→ Task objective
In the listing below, find every line with the string "menu" and pull it out.

→ Study material
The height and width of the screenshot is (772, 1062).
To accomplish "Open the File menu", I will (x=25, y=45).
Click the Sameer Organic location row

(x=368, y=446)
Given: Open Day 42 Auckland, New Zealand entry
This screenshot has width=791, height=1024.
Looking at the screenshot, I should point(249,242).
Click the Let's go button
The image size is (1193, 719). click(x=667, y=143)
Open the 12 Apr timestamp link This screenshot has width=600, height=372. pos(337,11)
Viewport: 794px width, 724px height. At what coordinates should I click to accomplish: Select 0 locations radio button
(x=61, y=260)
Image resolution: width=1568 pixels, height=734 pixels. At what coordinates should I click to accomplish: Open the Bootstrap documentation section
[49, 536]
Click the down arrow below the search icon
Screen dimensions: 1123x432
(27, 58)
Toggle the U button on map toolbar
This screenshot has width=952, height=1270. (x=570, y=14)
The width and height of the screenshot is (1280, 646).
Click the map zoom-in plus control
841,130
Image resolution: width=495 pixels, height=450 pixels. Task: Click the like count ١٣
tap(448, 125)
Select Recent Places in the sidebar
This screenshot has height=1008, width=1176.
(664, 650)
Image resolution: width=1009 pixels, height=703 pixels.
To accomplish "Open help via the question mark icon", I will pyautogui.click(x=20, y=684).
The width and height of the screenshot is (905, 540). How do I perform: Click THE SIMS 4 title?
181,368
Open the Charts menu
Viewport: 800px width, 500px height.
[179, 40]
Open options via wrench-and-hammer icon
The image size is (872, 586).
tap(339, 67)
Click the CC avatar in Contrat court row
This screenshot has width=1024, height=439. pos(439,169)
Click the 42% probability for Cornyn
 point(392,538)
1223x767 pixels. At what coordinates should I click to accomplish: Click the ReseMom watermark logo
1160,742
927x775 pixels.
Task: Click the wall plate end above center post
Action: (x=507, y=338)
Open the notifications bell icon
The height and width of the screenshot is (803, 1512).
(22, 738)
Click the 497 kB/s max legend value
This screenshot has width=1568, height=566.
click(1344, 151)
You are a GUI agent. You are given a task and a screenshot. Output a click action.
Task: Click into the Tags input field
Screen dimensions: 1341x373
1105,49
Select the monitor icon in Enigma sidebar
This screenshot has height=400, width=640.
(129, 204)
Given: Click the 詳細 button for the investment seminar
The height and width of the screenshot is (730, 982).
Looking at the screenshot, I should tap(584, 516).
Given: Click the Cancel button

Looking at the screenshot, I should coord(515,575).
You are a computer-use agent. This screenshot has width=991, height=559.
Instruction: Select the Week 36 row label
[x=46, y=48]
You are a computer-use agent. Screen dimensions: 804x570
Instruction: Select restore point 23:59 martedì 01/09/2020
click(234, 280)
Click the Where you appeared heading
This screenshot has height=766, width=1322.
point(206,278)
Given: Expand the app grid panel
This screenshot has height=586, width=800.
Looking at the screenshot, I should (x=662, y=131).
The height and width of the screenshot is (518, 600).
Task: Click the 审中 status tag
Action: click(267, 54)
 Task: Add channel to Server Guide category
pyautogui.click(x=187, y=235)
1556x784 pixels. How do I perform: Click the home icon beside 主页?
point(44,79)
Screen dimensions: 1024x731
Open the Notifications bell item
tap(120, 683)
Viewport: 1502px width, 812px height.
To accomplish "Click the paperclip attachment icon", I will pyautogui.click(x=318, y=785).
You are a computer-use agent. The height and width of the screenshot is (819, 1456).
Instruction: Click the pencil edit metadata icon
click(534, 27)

→ Solution to this task
To accomplish "Open the File menu", I will (x=25, y=45).
Open the Charts menu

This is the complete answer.